Barclays White Paper predicts oil price of US$60 per barrel in 2016

November 25, 2015

LONDON - Barclays Corporate Banking has released a White Paper which predicts global oil prices recovering to US$50 per barrel by end-2015 and to US$60 per barrel in 2016, spurred on by a sustained doubling of growth in global demand up to four million barrels per day. “Such a price rise would be sufficient to incentivise US shale growth and is supported by consumer sensitivities and storage link buying,” the White Paper says.

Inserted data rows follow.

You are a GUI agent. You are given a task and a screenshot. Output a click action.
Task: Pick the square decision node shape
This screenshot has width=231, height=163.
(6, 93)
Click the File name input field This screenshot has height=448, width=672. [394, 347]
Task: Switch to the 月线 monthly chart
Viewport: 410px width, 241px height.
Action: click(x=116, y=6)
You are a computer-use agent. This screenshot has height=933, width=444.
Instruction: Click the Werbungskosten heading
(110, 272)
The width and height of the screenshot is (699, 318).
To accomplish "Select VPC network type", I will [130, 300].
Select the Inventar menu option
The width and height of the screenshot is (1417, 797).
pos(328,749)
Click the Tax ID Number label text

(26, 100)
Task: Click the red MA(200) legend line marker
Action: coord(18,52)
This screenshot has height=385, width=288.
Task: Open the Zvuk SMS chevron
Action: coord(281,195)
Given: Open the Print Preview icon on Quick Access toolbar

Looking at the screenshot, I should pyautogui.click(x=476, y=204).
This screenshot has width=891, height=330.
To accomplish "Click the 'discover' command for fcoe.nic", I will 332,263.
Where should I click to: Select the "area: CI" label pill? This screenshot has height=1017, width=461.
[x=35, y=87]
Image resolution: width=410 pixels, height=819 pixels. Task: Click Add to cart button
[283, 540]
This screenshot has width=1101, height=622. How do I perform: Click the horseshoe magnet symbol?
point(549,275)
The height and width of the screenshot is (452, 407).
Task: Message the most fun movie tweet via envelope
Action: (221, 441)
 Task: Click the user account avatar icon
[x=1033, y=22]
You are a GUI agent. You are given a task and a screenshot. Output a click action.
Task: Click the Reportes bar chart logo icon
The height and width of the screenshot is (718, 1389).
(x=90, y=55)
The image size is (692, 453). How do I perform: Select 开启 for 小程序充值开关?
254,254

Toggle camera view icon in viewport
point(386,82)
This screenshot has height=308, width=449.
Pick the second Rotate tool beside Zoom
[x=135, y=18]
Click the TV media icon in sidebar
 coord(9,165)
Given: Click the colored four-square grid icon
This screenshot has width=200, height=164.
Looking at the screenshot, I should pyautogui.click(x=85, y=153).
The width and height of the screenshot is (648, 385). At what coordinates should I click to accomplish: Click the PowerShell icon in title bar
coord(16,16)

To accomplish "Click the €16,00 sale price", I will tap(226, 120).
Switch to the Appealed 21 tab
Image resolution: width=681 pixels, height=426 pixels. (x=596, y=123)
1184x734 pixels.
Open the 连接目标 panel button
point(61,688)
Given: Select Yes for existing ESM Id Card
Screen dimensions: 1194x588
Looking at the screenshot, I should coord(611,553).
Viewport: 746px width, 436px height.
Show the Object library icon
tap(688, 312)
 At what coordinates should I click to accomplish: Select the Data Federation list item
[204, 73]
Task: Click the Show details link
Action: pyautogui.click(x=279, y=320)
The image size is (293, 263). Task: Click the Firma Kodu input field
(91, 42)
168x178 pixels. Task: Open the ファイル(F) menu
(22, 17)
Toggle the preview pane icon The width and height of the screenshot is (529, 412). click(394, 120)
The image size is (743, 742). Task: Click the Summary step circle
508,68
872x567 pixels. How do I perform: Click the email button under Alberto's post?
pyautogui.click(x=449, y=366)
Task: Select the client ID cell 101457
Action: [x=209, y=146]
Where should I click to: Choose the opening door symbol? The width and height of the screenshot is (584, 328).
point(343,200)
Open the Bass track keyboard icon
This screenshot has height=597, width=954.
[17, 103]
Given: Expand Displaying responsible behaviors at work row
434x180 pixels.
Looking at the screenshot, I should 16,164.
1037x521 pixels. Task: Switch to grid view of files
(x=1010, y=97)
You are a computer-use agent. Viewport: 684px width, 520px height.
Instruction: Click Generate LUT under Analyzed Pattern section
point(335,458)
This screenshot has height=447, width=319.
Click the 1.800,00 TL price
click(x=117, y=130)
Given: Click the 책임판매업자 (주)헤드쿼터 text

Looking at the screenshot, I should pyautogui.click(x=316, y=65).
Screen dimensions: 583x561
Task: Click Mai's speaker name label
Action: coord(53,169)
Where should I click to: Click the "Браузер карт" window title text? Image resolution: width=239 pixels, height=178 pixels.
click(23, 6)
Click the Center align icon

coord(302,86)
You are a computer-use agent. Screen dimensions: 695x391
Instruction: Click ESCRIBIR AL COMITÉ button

The findings come out of a closed-door discussion with an influential group of industry professionals hosted by Walter Cumming, Head of Oil and Gas at Barclays, and Niall Handy from Barclays UK Corporate FX Team, along with a number of the Bank’s FX and oil price strategists.
The group discussed the previous oil price crash of the 1980s and how this compared to the current fall, with the challenges of supply and demand recurring as a major theme. Discussion also focussed on the current strength of the US dollar and the impact it may have on the overall outlook for the industry.
Since OPEC decided in November 2014 against reducing production, global oil demand has recovered strongly from a point where it was growing below the trend rate of 700,000 barrels per day.
The estimated fragility of global demand was a contributing factor to OPEC’s decision not to cut production, the White Paper says.
“Since then, the global demand growth rate has tripled to 2.1 million barrels per day, due mainly to elasticity in price and consumer reaction.” The industrial sector has played little part in this demand growth; the drive has come from the end consumer.
However, the positive story of a tripling in demand growth has been overshadowed by the extent of the increase in oil supply, with OPEC production up at 32 million barrels per day.
Barclays forecasts that the excess supply situation will continue throughout 2015: Saudi Arabia is producing close to record levels at 10.3–10.4 million barrels per day, while Iraq continues to be a strong supplier.
The White Paper says there are a number of fundamental differences between the current oil crash and that of the mid-1980s.
During the earlier period, OPEC’s spare capacity was between 14% and 16% of global oil demand, which meant OPEC was in a much stronger position to influence supply. Today, OPEC’s spare capacity stands at less than 4%.
While Saudi Arabia is producing close to record levels, it is not expected that the Saudis would break the 11 million barrels per day barrier, which creates a limitation on the amount of oil OPEC can produce, and therefore the influence it ultimately has.
The second variance lies with non-OPEC supply and how much more flexible this is today compared to the 1980s. Throughout the previous period, supply could not be altered as quickly as it can be today, especially in the large capital-intensive projects of the time.
The US shale industry, with its lower cost base and rapid set up characteristics, has taken over from Saudi Arabia as the new swing producer. The sector is very reactive to the price of oil and can adjust its production reasonably quickly.
“Despite initial resilience, Barclays anticipates a significant reduction in the supply of US shale in the fourth quarter of 2015 as well as the first half of 2016. This is where we expect the industry will see the real battle between global supply and demand take place,” the White Paper says.
“Linking all these factors together, Barclays predicts that global oil demand will grow above the current trend of 1.2-1.3 million barrels per day to a total of four million barrels per day added to the market between 2014 and 2016.”
Looking ahead, the industry expects to see a draw-down in oil supplies, which Barclays predicts will result in an average oil price of $60 per barrel.
“This price level is expected to incentivise the appropriate amount of US shale supply to grow: if the sector experiences negative growth it will leave the market very tight, but production levels will most likely reduce from one million barrels per day to 200,000–300,000 barrels a day growth rate.
“A higher commodity price, for example of $70 a barrel, would trigger a further increase in the amount of shale supply into the market and would once again tip the balance towards over production: $60 per barrel in 2016 would support a sustainable level of growth,” the White Paper says. www.barclays.co.uk (ATI).